Re: [PATCH net] ipv4, ipv6: Fix handling of transhdrlen in __ip{,6}_append_data()

From: David Howells
Date: Wed Sep 20 2023 - 04:36:49 EST


Willem de Bruijn <willemdebruijn.kernel@xxxxxxxxx> wrote:

> The proposed fix is non-trivial, and changes not just the new path
> that observes the issue (MSG_SPLICE_PAGES), but also the other more
> common paths that exercise __ip6_append_data.

I realise that. I broke ping/ping6 briefly, but I corrected that (I
subtracted the ICMP header len from length after copying it out, but forgot
that it needed adding back on for the return value of sendmsg()). But I don't
think there are that many callers - however, you might be right that this is
too big for a fix.

> There is significant risk to introduce an unintended side effect
> requiring a follow-up fix. Because this function is notoriously
> complex, multiplexing a lot of behavior: with and without transport
> headers, edge cases like fragmentation, MSG_MORE, absence of
> scatter-gather, ....

The problem is that the bug isn't in __ip{,6}_append_data(), I think, it's
actually higher up in ip{,6}_append_data(). I think I see *why* length has
transhdrlen handed into it: because ping and raw sockets come with that
pre-added-in by userspace.

I would actually like to eliminate the length argument entirely and use the
length in the iterator - but that doesn't work in all cases as sometimes there
isn't a msghdr struct. (And, besides, that's too big a change for a fix).

I think the simplest fix, then, is just to make ip{,6}_append_data() subtract
transhdrlen from length before clearing transhdrlen when there's already a
packet in the queue from MSG_MORE/cork that will be appended to.

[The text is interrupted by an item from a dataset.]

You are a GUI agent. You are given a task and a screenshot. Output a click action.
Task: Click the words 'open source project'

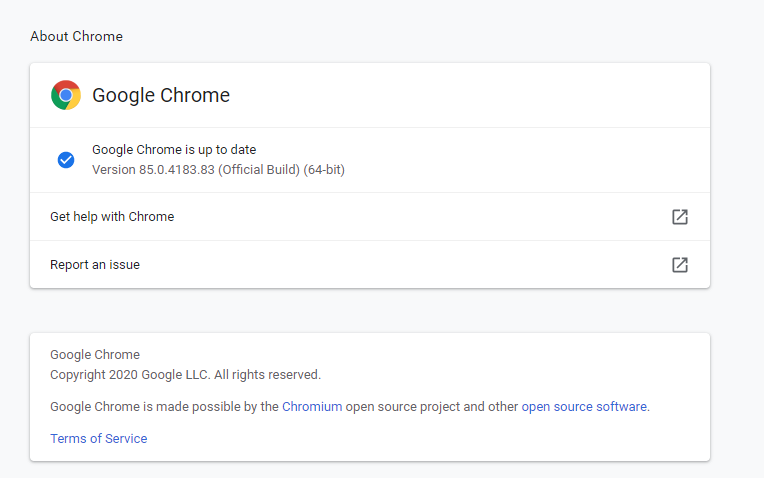point(403,406)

> Does the issue discovered only affect MSG_SPLICE_PAGES or can it
> affect other paths too? If the first, it possible to create a more
> targeted fix that can trivially be seen to not affect code prior to
> introduction of splice pages?

It may also affect MSG_ZEROCOPY in interesting ways. msg_zerocopy_realloc()
looks suspicious as it does things with 'size' bytes from the buffer that
doesn't have 'size' bytes of data in it (because size (aka length) includes
transhdrlen).

I would guess that we don't notice issues with ping sockets because people
don't often use MSG_MORE/corking with them.

Raw sockets shouldn't exhibit this bug as they set transhdrlen to 0 up front,
but I can't help but wonder what the consequences are as some bits of
__ip*_append_data() change behaviour if they see transhdrlen==0 :-/

David